Il n’est pas fréquent, dans l’esprit du public, que la littérature soit associée au monde militaire. Les écrivains français ressemblent à leur propre caricature (peu compatible avec le parcours du combattant), tandis que les militaires semblent se complaire dans une version castratrice, démesurément amplifiée, du devoir de réserve qui les a privés, entre autres attributs, de la parole. Et pourtant, chaque année, le prix littéraire de l’armée de terre, qui porte le nom d’Erwan Bergot, est remis à un ouvrage qui célèbre les valeurs de l’armée. Et il y a du sérieux, dans la liste.

Avant de parler du vainqueur de l’édition de cette année, disons un mot d’Erwan Bergot, écrivain combattant injustement oublié. Doué pour la littérature et amoureux de sa patrie, Bergot fut officier parachutiste pendant dix ans (dans les troupes de choc, puis sous les ordres de Bigeard, puis dans la Légion étrangère), blessé trois fois, cité sept fois pour son comportement sous le feu. Une grave blessure à l’œil mit un terme à sa carrière. Il devint alors écrivain, couvert de prix (dont celui de l’Académie française), cherchant à retranscrire, par un style vivant et imagé, la vérité des combats. On peut lire, par exemple, son premier roman, Deuxième classe à Dien Bien Phu.

Cette année, le prix Erwan Bergot a été remis à Jean-Louis Thiériot, éphémère ministre délégué aux Anciens Combattants dans le non moins éphémère gouvernement de Michel Barnier, auteur d’une biographie du général de Castelnau (1851-1944), sous-titrée « le maréchal escamoté ». M. Thiériot est « fana-mili » depuis bien longtemps, bien avant qu’il ne fût nommé ministre. Il a déjà signé plusieurs biographies saluées par la critique. De la part des armées, toutefois, couronner une biographie de Castelnau, c’est accepter de panser les plaies de l’Histoire. Castelnau, en effet, était un officier brillant, un chef de guerre naturel, adoré de ses soldats, mais qui fut d’abord écarté des plus hautes responsabilités car, dans une IIIe République rongée par le cancer de la franc-maçonnerie, il était bien trop catholique, bien trop royaliste. Clemenceau l’appelait « le capucin botté ». Le ministre de la Guerre, André, celui de l’affaire des fiches, essaya de le faire renvoyer parce qu’il n’était pas assez progressiste… mais il était trop efficace.

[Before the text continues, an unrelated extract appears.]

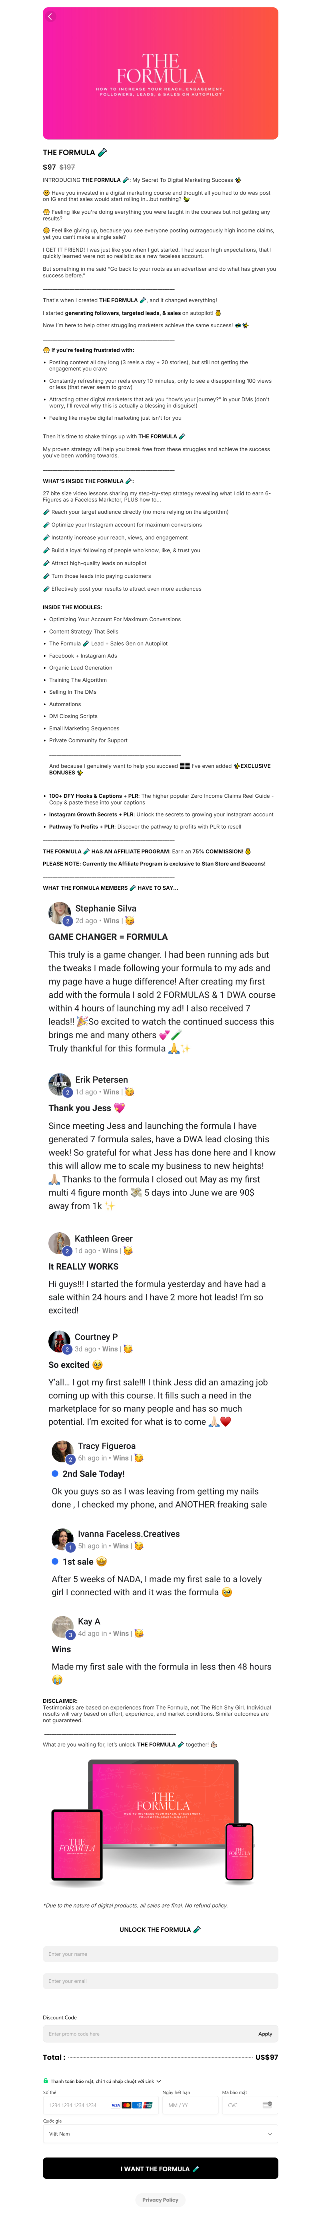Click the green secure payment lock icon
321x2234 pixels.
(46, 2080)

En 1914, on sait qu’un bon tiers des officiers généraux furent relevés de leur commandement et, bien souvent, mutés à Limoges (d’où le verbe « limoger ») : le choc de la guerre avait fait voler en éclats les coteries politiques et les petits renvois d’ascenseur méprisables. On valorisa les profils atypiques. « Quand ça tourne mal, on appelle les connards », dira, plus tard, l’Américain Patton, qui savait de quoi il parlait. Castelnau commanda en second les armées françaises, recommandé par Joffre. Il fut à l’origine, contre l’avis de tout l’état-major, de la dernière offensive de Verdun, celle qui fit de la bataille une victoire. Viré par Poincaré, qui ne l’aime pas, il est envoyé en Russie peu avant la révolution communiste. Malgré la ferveur populaire, malgré ses victoires que l’on compare aux Thermopyles, Castelnau ne sera pas fait maréchal. Trop à droite, trop aristocrate, trop catholique.

Député de l’Aveyron, journaliste brillant, responsable d’une fédération catholique de deux millions d’adhérents, Castelnau a été oublié. Escamoté, dit avec justesse M. Thiériot. Joffre et Pétain se sont vu attribuer, jusqu’à nos jours, le succès des décisions tactiques qu’il avait prises. Il n’a rien fait pour corriger la version officielle : la gloriole l’indifférait. Il était adoré et admiré de ses hommes, dont il était proche, dont il partageait les efforts et auprès de qui il se portait « jusqu’aux obus », avec un grand courage physique. Les soldats savaient aussi que Castelnau avait perdu trois fils en 1914 et 1915, morts pour la France dans les tranchées. Le général a donné son nom à la promotion 2011-2014 de Saint-Cyr. Puisse, désormais, le grand public découvrir la vie de ce héros.